Zo blijkt ook uit een recente uitspraak van de kantonrechter te Rotterdam. De sportschool beriep zich op zijn algemene voorwaarden die voorschreven dat, in geval van wanbetaling door de abonnementhouder, niet alleen de reeds vervallen termijnen opeisbaar waren maar ook alle resterende termijnen tot aan het einde van de contractperiode. Daarbovenop had de sporter ook geen toegang meer tot de sportfaciliteiten totdat het volledige bedrag was voldaan.

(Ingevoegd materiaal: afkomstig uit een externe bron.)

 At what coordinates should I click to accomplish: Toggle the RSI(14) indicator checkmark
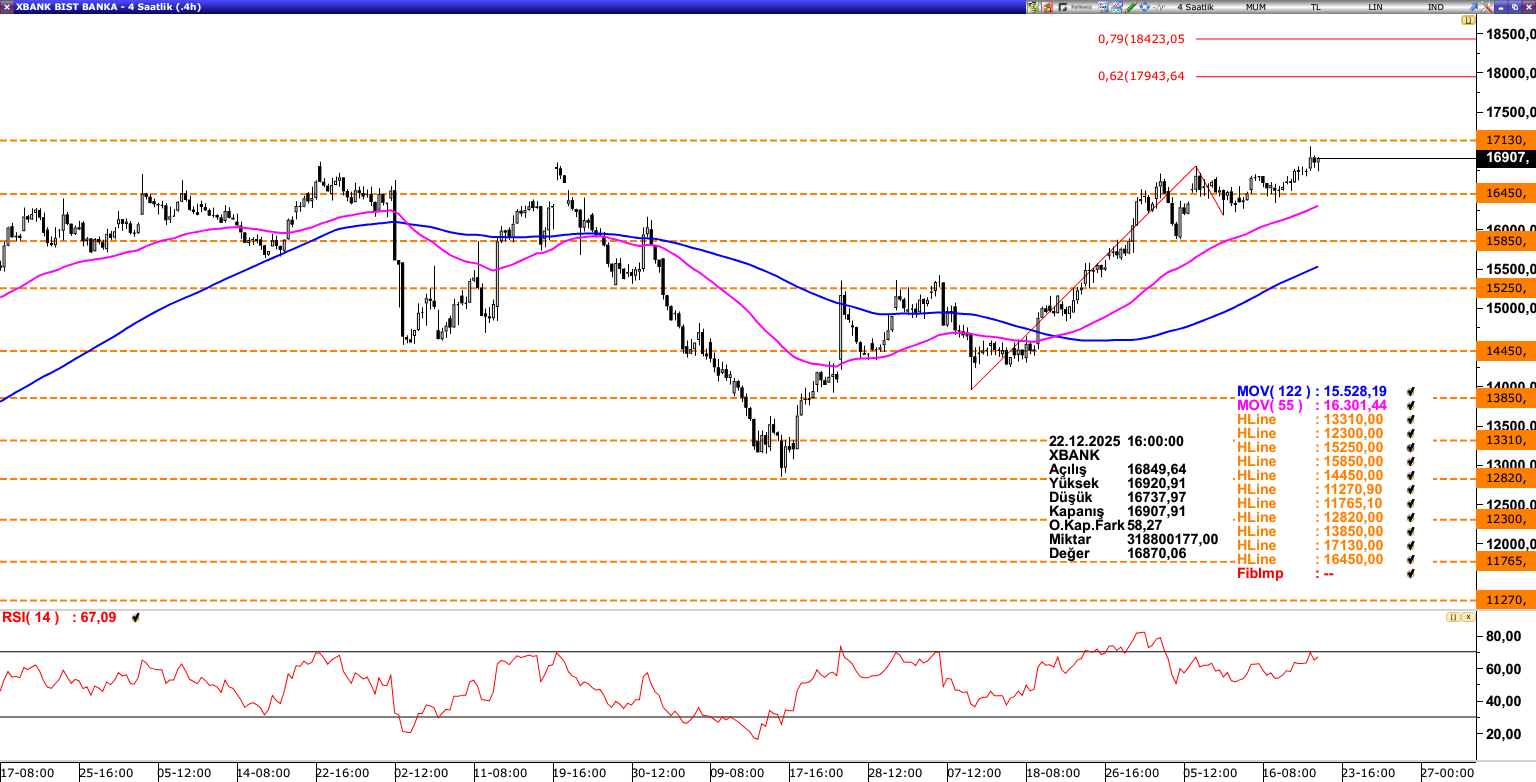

De rechter vond deze voorwaarden echter wel erg bezwarend voor de wanbetalende sporter. Ondanks dat de sporter geen verweer voerde tegen de vordering, en slechts een betalingsregeling wilde treffen voor de resterende termijnen, toetste de rechter de algemene voorwaarden op eigen initiatief (ambtshalve).

De rechter oordeelde dat de voorwaarden onredelijk bezwarend waren. In dit geval had de sporter een aantal termijnen niet voldaan waardoor alle resterende maandtermijnen, van deze overeenkomst voor twee jaar, ineens opeisbaar werden. Nu de sporter ook geen gebruik van de faciliteiten mocht maken zolang de volledige vordering was voldaan, bestond er een wanverhouding tussen de tekortkoming van de sporter en de daaraan verbonden consequentie. De rechter veroordeelde de sporter uitsluitend tot het betalen van de achterstallige termijnen. Daarnaast oordeelde de rechter dat de sporter weer toegang moest krijgen tot de sportfaciliteiten als hij zijn achterstand had ingelopen.

Dit vonnis illustreert mooi de flankerende werking van het Europese recht. Hiermee heeft de rechter meer instrumenten tot zijn beschikking om de Nederlandse consument  te voorzien van adequate bescherming.

Het vonnis is hier te lezen.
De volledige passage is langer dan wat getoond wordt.